Covert exposure occurs when an object or individual does not have obvious contamination or does not immediately know that he or she has been contaminated. Covert exposure may occur when the hazardous material is associated with delayed onset of symptoms or a hazardous material is too small to see. Biological agents are commonly associated with covert exposure. As illustrated in the example below, biological agents not only are too small to see but also have an incubation period in which exposed individuals are not aware that they have been exposed.
An understanding of the types of contamination allows first responders to be aware of the potential for contamination and protect themselves and others. Only with vigilance can we control or mitigate secondary contamination. Mitigation is critical and can prevent a small incident from becoming a mass causality incident or true disaster.
General categories of hazardous materials
One common method used to group hazardous material incidents is by the category of material involved: chemical, biological, radiological, and nuclear (CBRN – note that E for Explosives is sometimes added to this acronym in the context of weapons of mass destruction). Each category has unique characteristics and requires a different approach to decontamination. Knowledge of the categories will aid in understanding the expected patient presentation and type of decontamination required.
Chemical
Exposure to a chemical hazard is generally overt; patients are immediately aware of their contamination. Most who are contaminated by chemicals will require formal decontamination. The morbidity associated with the event will depend on the physical properties of the chemical encountered.
Biological
Biological agents include bacteria, viruses, and biological toxins. Biological events are unique in that the release of biological hazards is almost always covert. Because of this, contaminated patients will likely have already performed decontamination at home without knowledge that contamination has occurred, having returned home, changed clothes, and showered as part of their normal daily routine. For most exposures this will be sufficient, and no further decontamination is necessary.

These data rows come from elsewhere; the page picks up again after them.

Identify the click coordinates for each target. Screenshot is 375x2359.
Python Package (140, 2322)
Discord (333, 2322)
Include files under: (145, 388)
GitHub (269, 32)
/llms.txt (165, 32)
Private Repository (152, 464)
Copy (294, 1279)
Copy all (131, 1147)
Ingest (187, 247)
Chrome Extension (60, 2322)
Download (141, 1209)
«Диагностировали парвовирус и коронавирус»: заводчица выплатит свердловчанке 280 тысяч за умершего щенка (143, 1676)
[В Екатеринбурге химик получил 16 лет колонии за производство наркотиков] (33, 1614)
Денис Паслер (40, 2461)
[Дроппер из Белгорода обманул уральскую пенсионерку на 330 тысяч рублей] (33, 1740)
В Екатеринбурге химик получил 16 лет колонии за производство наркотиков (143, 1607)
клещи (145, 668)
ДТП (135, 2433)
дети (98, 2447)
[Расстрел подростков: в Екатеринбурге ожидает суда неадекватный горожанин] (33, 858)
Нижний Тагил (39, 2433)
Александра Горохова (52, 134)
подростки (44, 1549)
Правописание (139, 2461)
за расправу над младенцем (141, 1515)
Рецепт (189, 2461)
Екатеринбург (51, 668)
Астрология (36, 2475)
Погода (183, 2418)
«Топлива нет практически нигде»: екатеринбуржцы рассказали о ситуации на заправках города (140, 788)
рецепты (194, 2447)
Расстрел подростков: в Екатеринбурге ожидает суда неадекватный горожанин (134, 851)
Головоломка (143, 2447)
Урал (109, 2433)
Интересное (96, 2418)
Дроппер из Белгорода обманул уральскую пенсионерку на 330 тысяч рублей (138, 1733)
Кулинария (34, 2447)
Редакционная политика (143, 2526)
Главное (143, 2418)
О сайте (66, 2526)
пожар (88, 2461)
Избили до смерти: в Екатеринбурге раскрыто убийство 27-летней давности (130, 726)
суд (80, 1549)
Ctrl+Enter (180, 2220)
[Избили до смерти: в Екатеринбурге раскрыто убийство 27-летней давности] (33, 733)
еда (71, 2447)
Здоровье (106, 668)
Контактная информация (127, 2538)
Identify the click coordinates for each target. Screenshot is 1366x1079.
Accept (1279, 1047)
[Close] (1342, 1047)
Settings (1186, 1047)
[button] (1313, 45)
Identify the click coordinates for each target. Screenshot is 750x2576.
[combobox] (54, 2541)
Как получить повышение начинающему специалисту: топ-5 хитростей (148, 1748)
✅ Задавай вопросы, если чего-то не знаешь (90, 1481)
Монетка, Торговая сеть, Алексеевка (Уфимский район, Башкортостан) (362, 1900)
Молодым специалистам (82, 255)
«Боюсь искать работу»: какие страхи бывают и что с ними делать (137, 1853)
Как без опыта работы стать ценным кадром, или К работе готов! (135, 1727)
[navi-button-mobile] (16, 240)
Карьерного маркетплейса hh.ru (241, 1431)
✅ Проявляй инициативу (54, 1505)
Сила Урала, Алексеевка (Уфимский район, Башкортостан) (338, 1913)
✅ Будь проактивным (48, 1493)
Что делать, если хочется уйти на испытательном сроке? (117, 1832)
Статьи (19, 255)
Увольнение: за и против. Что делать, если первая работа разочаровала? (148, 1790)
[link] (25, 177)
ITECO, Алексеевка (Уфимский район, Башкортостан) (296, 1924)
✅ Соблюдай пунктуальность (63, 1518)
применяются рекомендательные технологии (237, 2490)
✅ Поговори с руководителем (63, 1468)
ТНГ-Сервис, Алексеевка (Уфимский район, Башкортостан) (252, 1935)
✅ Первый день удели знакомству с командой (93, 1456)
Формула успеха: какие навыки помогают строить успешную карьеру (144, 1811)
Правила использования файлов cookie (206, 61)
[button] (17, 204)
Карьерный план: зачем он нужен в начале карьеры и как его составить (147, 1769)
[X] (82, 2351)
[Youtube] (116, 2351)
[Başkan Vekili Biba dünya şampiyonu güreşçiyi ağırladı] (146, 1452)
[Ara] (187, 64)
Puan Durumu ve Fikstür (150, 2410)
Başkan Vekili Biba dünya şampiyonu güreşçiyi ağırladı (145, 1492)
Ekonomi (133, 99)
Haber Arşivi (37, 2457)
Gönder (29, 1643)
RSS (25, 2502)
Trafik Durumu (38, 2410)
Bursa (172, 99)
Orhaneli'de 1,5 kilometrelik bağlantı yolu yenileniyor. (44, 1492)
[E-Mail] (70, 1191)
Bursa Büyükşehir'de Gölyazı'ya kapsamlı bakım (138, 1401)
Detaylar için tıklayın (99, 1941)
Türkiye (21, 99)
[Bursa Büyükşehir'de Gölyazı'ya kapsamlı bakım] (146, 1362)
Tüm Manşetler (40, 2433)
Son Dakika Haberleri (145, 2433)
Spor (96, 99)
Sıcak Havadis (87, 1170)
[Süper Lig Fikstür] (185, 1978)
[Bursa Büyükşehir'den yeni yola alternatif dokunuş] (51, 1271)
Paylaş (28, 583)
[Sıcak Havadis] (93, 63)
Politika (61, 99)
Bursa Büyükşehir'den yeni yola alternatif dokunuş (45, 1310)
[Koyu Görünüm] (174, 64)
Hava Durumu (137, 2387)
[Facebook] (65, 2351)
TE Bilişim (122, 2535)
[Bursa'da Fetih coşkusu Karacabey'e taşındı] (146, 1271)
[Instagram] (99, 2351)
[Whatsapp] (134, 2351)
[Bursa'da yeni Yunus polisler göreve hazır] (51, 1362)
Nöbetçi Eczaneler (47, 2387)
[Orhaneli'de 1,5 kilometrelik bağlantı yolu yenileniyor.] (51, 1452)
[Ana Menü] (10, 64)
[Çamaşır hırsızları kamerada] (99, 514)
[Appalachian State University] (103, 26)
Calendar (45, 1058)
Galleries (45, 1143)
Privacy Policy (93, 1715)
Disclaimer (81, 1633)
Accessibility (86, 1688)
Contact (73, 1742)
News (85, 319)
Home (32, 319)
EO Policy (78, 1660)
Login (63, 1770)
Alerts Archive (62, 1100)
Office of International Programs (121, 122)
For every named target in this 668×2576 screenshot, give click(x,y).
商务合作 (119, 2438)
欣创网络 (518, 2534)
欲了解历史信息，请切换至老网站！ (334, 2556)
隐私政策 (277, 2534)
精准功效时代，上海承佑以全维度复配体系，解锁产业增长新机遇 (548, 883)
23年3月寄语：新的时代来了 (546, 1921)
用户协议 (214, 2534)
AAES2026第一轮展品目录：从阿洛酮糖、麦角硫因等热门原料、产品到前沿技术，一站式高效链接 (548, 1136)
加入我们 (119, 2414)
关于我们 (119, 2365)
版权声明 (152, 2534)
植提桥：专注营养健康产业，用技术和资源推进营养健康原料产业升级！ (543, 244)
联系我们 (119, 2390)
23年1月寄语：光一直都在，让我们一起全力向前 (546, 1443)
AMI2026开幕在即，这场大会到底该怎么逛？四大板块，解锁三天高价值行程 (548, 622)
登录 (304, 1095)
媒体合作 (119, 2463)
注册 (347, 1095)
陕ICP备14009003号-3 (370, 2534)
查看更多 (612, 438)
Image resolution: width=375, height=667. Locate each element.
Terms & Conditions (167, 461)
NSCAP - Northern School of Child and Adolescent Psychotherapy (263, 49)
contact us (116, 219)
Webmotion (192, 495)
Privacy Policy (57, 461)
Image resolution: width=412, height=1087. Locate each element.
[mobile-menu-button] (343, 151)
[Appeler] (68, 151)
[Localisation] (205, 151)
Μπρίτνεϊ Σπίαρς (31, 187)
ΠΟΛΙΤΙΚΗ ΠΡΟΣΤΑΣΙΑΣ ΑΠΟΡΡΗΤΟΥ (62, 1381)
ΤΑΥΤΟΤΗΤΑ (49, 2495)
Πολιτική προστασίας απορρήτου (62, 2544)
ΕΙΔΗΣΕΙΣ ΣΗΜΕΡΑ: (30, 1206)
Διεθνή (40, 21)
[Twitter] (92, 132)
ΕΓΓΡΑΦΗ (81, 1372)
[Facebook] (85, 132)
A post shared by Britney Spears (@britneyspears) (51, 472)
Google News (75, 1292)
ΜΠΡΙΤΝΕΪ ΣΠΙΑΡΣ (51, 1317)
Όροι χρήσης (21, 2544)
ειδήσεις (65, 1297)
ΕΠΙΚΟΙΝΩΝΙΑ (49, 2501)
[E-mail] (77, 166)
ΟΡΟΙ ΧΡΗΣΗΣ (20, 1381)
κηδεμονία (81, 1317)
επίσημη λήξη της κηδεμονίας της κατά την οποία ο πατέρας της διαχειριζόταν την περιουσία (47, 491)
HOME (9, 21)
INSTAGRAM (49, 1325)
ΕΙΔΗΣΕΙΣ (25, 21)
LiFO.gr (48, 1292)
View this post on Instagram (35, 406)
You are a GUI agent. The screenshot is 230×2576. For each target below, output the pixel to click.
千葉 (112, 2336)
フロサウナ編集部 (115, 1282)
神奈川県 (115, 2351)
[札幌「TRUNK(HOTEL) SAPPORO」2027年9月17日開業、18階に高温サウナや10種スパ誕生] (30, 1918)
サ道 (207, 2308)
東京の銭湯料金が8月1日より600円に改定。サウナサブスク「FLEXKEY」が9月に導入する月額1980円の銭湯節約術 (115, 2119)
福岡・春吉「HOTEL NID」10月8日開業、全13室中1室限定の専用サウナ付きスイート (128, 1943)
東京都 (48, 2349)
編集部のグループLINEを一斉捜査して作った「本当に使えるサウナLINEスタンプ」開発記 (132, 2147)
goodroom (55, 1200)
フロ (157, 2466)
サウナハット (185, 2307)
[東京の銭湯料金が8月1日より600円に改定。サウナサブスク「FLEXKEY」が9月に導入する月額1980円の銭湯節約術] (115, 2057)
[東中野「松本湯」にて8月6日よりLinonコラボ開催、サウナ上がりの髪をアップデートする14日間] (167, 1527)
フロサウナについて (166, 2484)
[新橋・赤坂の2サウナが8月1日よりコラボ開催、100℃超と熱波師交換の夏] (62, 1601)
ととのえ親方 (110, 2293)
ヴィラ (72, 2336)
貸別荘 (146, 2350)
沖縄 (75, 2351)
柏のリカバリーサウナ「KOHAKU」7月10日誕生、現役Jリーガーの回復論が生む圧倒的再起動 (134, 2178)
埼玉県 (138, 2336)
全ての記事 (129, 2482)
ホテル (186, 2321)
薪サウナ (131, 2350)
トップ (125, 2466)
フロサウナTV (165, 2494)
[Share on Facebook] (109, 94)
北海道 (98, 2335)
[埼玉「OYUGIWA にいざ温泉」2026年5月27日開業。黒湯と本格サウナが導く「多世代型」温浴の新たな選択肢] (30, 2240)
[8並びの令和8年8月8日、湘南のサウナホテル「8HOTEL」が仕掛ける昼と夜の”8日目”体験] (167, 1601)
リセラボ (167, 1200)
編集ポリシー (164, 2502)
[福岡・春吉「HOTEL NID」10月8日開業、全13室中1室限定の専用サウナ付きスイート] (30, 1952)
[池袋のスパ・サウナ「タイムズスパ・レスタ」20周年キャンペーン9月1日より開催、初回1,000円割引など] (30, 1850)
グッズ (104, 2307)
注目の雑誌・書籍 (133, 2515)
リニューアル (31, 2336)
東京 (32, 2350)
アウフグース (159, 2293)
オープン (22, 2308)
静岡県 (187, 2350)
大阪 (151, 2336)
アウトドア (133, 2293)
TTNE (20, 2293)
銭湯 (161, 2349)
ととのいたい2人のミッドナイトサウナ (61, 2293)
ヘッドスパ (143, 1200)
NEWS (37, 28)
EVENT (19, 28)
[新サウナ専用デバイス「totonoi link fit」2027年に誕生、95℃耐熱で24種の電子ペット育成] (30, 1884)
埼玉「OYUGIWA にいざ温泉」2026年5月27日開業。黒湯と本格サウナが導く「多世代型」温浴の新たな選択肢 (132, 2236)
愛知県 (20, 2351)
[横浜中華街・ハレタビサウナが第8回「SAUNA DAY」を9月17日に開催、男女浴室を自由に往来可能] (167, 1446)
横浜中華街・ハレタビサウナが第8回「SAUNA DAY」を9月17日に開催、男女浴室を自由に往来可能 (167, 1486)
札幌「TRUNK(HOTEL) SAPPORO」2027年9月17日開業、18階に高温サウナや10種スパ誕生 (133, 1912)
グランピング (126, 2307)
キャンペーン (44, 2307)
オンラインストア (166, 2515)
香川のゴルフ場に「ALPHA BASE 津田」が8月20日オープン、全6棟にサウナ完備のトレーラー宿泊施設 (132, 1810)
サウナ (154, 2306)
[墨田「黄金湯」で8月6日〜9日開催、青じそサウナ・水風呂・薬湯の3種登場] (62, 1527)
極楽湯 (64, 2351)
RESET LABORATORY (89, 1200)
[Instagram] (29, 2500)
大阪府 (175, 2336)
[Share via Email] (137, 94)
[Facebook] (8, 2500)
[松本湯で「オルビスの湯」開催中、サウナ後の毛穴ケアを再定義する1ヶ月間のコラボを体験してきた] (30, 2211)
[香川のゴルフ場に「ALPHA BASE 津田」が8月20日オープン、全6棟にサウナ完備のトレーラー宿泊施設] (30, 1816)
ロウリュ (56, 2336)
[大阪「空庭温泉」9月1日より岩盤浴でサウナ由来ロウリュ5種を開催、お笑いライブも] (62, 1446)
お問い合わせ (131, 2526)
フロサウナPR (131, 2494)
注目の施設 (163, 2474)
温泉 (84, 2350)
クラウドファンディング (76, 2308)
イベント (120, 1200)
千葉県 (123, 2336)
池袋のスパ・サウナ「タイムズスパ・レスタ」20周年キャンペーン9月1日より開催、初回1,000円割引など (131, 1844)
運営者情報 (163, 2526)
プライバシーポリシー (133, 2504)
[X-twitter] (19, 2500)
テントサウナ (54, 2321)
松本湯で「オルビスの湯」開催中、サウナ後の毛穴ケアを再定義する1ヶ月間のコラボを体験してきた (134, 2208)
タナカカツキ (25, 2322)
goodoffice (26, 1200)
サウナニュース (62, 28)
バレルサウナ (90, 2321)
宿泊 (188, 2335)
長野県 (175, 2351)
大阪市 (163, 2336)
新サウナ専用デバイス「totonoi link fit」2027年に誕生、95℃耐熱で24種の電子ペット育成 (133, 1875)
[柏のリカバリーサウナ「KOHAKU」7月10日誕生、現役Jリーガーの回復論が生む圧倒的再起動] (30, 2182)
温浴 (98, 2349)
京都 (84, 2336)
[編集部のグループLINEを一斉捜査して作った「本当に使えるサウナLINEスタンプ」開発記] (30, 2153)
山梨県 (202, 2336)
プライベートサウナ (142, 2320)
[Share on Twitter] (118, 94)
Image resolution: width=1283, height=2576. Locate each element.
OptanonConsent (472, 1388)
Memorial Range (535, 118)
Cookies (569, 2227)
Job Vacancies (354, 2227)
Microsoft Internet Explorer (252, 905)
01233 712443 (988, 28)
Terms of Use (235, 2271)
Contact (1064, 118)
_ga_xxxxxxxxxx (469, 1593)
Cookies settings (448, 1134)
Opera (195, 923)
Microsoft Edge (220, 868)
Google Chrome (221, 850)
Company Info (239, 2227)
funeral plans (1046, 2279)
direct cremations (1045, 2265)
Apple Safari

There have been instances in which exposure to a suspected biological agent has occurred in an overt fashion, such as the anthrax scare events that occurred in the wake of the 2001 anthrax attack. When exposure to a biological agent is suspected, exposed and/or contaminated individuals may be instructed to wash their hands and face in a bathroom, return home, change and wash clothes, shower, and then wash surfaces they have contacted since the time of the exposure. Biological hazmat incidents are unique in that responders must consider prophylactic treatment of the biological exposure based on the agent involved [10]. Consultation with the local or state health department should occur when considering such measures.